すららについても、「教員用の管理画面で、どの生徒がどの部分で間違えたのか、どのくらいの時間利用したのかが把握できる」と、中土氏はその効果を評価する。加えて、すららを利用することは、生徒の理解度に合わせた学習を可能にするとともに、教員の意識の向上にも効果があると見ている。「教員は教えることだけでなく、本当に生徒は理解しているのかどうかをきちんと確認する必要がある。当然ながら、すららだけでよいというわけではない。ただし、教えただけで放置してしまうことを避けるのに役立つと考えている」
FileMaker製品群やFileMakerアプリケーションについては上述したように、現状では一部の教員の利用にとどまる。「自分でアプリケーションを作らないといけない、大変なものだと考える教員が少なくない」こともその一因だと中土氏は語る。ただし、FileMaker製品群に興味を示す教員も現れつつあり、「少しずつ利用を広げられればと考えている」という。

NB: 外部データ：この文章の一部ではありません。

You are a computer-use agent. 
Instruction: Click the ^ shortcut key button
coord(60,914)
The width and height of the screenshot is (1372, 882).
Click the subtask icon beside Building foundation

IT導入で実現したいこと:データの蓄積が「生徒の可能性の芽」を育む
「いろいろなことを勘だけで言っても説得力はない。データを示せば納得できるし、今まで見えなかった可能性が見えてくる」――。中土氏が教育機関におけるIT活用を進める原動力となっているのが、こうした意識だ。
中土氏は過去に所属したさまざまな学校で、自作のFileMakerアプリケーションで生徒情報を活用しながら生徒の面談を進めた。同氏のFileMakerアプリケーションには、現在の生徒の成績に加え、過去の生徒の進学実績をはじめとする生のデータが詰まっている。こうしたデータを確認しながら面談をすれば、「生徒が自分で可能性を制限してしまうことを避けることができる」と中土氏は強調する。
「たった1つの苦手科目を克服するだけで、志望大学に合格できる可能性が実は高かった」。こうしたことも過去の実績があれば比較的容易に示すことができる。「生徒に対して、データを基に、『数学が苦手なら、すららを使って頑張ってみよう』といったアドバイスも可能になる」。中土氏はこう強調し、広陵高校でも周囲の協力を得ながら、同様の取り組みを進めたい考えだ。
生徒の可能性を引き出す手段としてITを活用する。校務の効率化や学力向上だけでない、教育機関におけるITの使い道の1つだといえるだろう。